Chest X-ray - Scenario 6
Scenario discussion

Scenario discussion

Poor candidate

  • Spends too long considering image quality
  • Fails to comment on the mass or pleural effusion

Average candidate

  • Demonstrates systematic approach
  • Comments that heart size is normal
  • Mentions the right hilar/middle-zone mass, blunting of the right costophrenic angle due to an effusion, and the multiple pulmonary nodules and suggests metastases as a likely cause
  • Mentions infection as well as cancer as a possible diagnosis

Good candidate

  • Mentions the shadowing at the right apex and says it is could be due to atelectasis or loculated pleural fluid
  • Proposes cancer and coexisting infection as the cause
  • Confidently suggests CT examination of the chest and upper abdomen for staging purposes and mentions that the normal renal function does not preclude giving intravenous contrast for this purpose

Cancer v infection

  • Cancer and infection are the most common causes of focal shadowing seen in the lungs on a chest X-ray.
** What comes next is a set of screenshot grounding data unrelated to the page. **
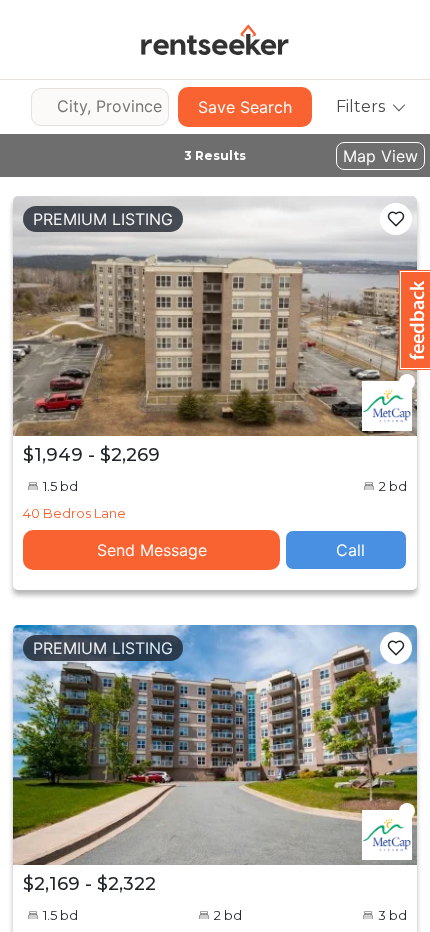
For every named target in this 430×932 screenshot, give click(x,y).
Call (350, 550)
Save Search (245, 107)
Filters (360, 106)
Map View (380, 156)
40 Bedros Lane (74, 513)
The X-ray can tell you about the anatomical location and extent of disease, but the clinical features are very often more informative in determining the cause.
  • A unilateral pleural effusion, as in the image discussed, is often caused by either cancer or infection, and multiple pulmonary nodules can also occur in either cancer or infection.
  • In this case the mass near the right hilum is not readily dismissed as being infective in nature and would be considered highly suspicious of malignancy.


  • Don't forget that radiographic evidence of consolidation does not necessarily mean there is infection present. Consolidation can be caused by filling of the airways with pus (infection), tumour cells (cancer), blood (pulmonary haemorrhage), fluid (pulmonary oedema) or rarely protein (alveolar proteinosis).